- [STATED GOAL]: Print these lines back word for word, without including the pictures.
● ● ● ● ●
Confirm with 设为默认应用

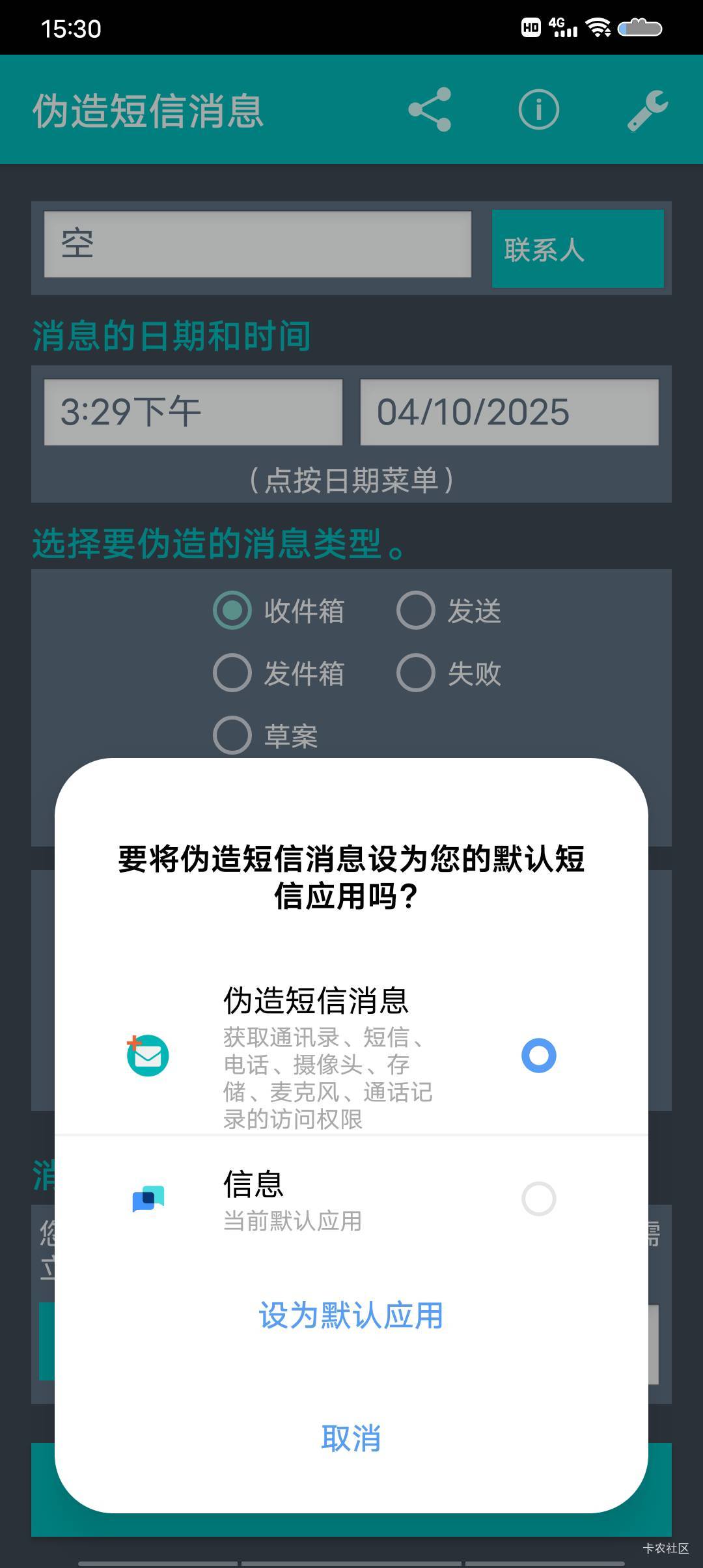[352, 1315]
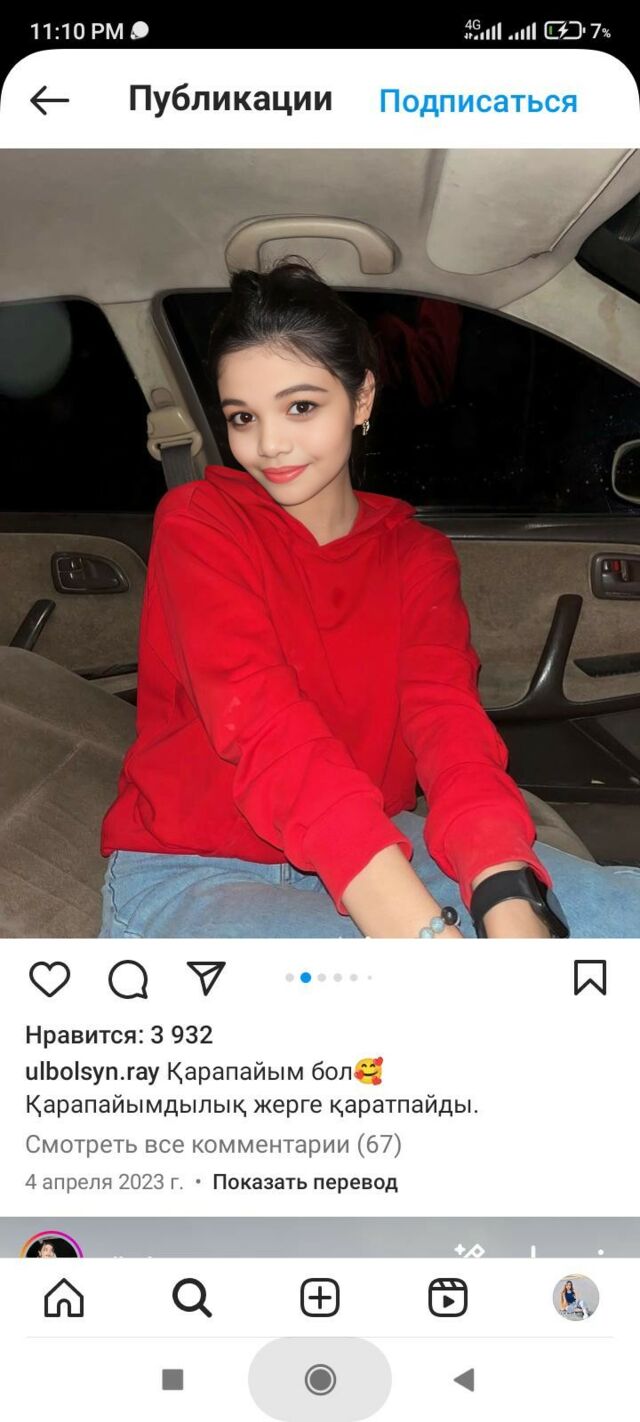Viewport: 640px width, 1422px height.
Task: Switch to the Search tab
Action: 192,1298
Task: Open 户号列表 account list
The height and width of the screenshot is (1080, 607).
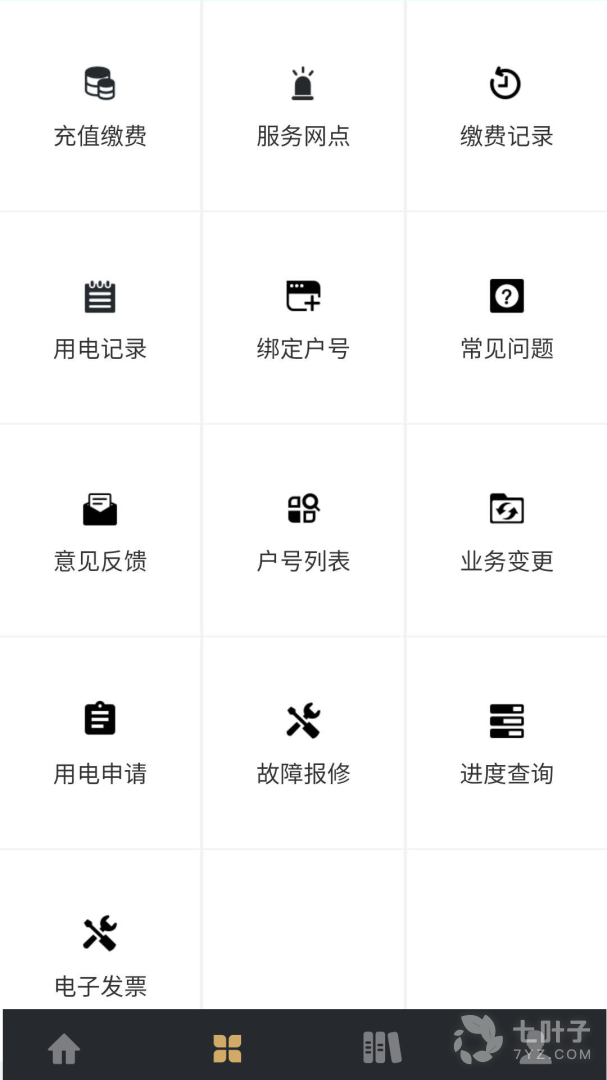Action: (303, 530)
● ● ● ● ●
- [FINISHED ANSWER]:
Confirm with 设为默认应用

[352, 1315]
Viewport: 640px width, 1422px height.
Task: Switch to the Search tab
Action: 192,1298
Task: Open 户号列表 account list
The height and width of the screenshot is (1080, 607).
Action: (303, 530)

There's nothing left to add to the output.